## The request:
Copy out everything from the start of the material down to the line containing "Action: pyautogui.click(x=807, y=520)", with both ends included.

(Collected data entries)
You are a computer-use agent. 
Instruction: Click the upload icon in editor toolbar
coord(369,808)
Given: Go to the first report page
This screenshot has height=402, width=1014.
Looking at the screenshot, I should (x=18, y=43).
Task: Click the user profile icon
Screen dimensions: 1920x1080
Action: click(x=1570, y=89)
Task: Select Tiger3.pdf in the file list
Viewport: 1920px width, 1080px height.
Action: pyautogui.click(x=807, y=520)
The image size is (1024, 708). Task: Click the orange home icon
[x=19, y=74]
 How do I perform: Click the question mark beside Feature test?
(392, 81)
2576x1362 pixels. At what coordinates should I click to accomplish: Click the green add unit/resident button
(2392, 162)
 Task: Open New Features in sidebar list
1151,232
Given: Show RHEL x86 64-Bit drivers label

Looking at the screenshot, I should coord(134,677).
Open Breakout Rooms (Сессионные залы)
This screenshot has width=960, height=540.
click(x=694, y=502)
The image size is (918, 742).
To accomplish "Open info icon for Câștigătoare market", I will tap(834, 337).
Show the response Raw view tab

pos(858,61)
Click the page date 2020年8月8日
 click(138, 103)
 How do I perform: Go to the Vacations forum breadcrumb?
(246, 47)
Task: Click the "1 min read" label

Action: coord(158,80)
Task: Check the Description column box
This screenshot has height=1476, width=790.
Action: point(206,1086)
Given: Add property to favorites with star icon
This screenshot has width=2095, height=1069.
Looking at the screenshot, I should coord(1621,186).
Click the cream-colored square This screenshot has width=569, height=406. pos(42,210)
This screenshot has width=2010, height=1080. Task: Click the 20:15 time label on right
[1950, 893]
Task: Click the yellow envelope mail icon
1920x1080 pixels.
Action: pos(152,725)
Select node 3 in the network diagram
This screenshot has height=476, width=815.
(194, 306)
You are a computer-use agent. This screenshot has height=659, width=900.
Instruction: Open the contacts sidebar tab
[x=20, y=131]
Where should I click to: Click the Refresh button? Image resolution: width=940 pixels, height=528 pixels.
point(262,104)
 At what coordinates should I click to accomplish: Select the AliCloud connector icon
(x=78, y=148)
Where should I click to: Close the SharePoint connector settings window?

## Exercise response:
You are a computer-use agent. 
Instruction: Click the upload icon in editor toolbar
coord(369,808)
Given: Go to the first report page
This screenshot has height=402, width=1014.
Looking at the screenshot, I should (x=18, y=43).
Task: Click the user profile icon
Screen dimensions: 1920x1080
Action: click(x=1570, y=89)
Task: Select Tiger3.pdf in the file list
Viewport: 1920px width, 1080px height.
Action: pyautogui.click(x=807, y=520)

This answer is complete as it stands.